#### Screenshot grounding data

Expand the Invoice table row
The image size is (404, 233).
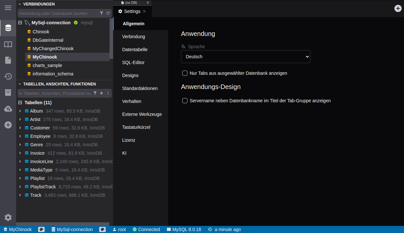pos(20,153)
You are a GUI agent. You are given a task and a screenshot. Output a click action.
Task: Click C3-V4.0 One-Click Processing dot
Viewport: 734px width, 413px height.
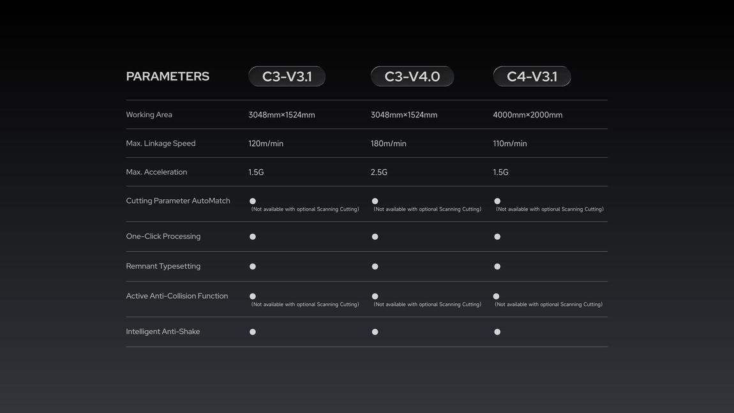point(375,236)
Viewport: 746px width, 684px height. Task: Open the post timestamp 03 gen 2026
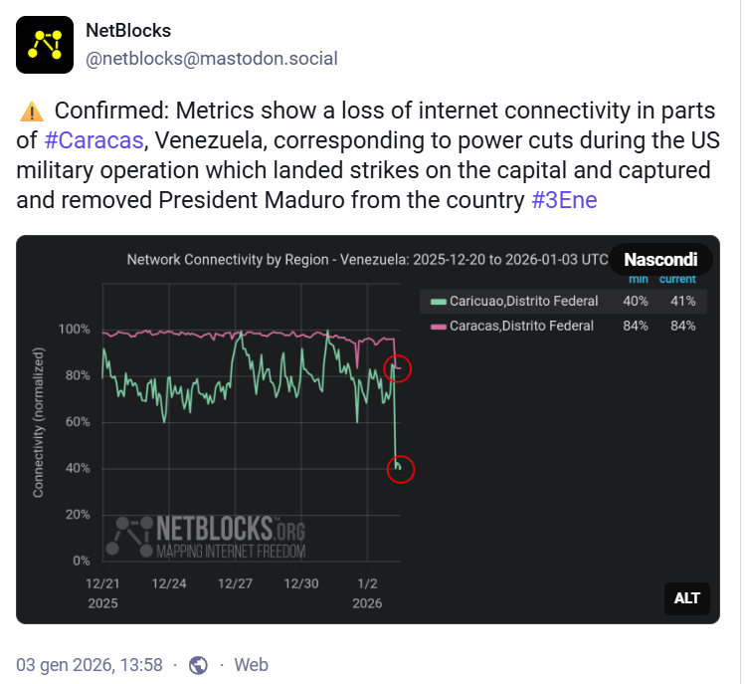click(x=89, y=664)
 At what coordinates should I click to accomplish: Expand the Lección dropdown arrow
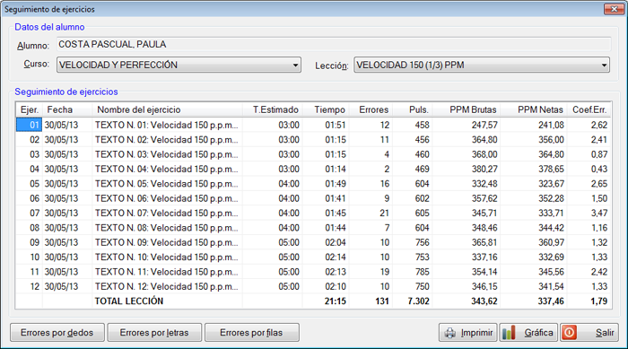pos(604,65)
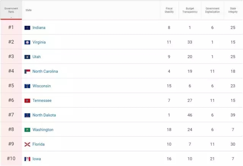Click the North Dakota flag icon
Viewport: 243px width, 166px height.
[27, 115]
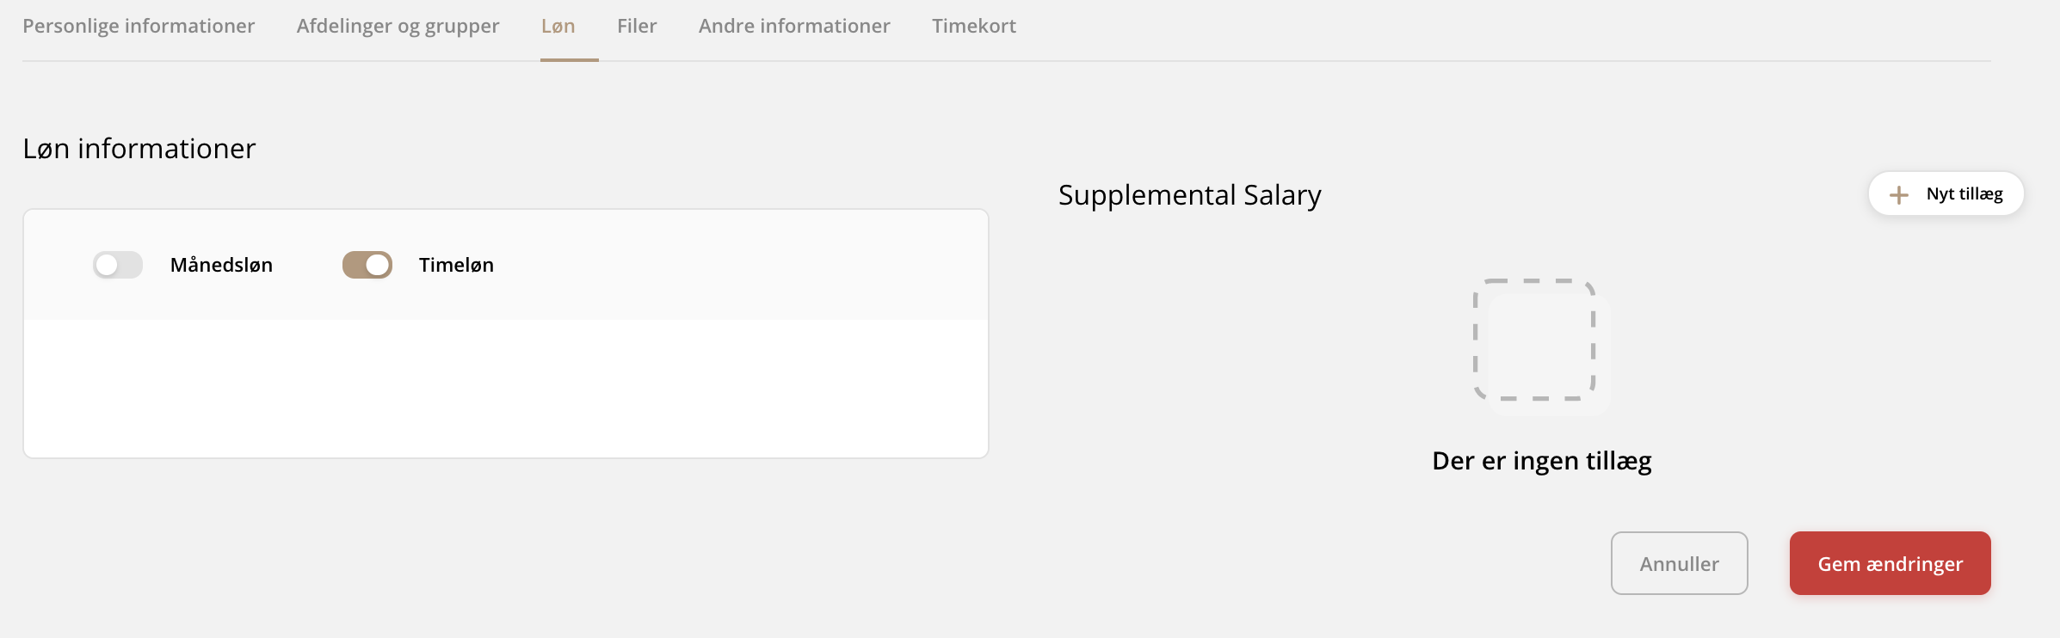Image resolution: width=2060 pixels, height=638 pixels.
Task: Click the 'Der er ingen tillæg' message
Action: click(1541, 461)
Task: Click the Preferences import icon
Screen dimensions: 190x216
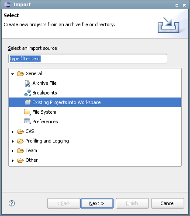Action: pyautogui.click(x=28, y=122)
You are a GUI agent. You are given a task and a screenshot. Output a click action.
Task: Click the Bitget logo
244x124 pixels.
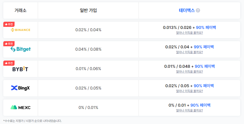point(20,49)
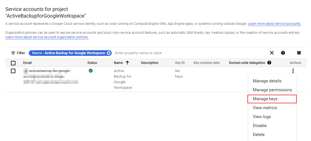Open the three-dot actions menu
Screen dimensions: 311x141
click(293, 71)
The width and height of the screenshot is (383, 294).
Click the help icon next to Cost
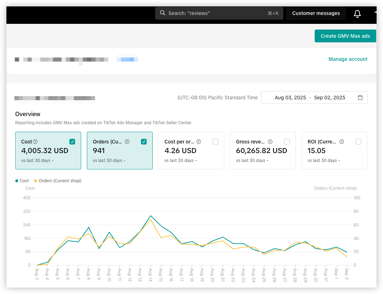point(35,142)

#### ASSIGNMENT
What you should produce is an exact copy of the records, with the pictures left out.

#### ANSWER FOR THIS EXERCISE
Expand the Invoice table row
The image size is (404, 233).
pos(20,153)
You are a GUI agent. You are given a task and a screenshot. Output a click action.
Task: Click C3-V4.0 One-Click Processing dot
Viewport: 734px width, 413px height.
point(375,236)
Viewport: 746px width, 684px height. Task: Open the post timestamp 03 gen 2026
click(x=89, y=664)
 At what coordinates should I click to accomplish: Expand the Lección dropdown arrow
pos(604,65)
Click the North Dakota flag icon
Viewport: 243px width, 166px height.
[27, 115]
Image resolution: width=2060 pixels, height=638 pixels.
Task: Click the 'Der er ingen tillæg' message
Action: click(1541, 461)
Task: Click the Preferences import icon
Screen dimensions: 190x216
Action: pyautogui.click(x=28, y=122)
You are a GUI agent. You are given a task and a screenshot. Output a click action.
Task: Click the Bitget logo
244x124 pixels.
point(20,49)
Open the three-dot actions menu
Screen dimensions: 311x141
click(293, 71)
The width and height of the screenshot is (383, 294).
Click the help icon next to Cost
point(35,142)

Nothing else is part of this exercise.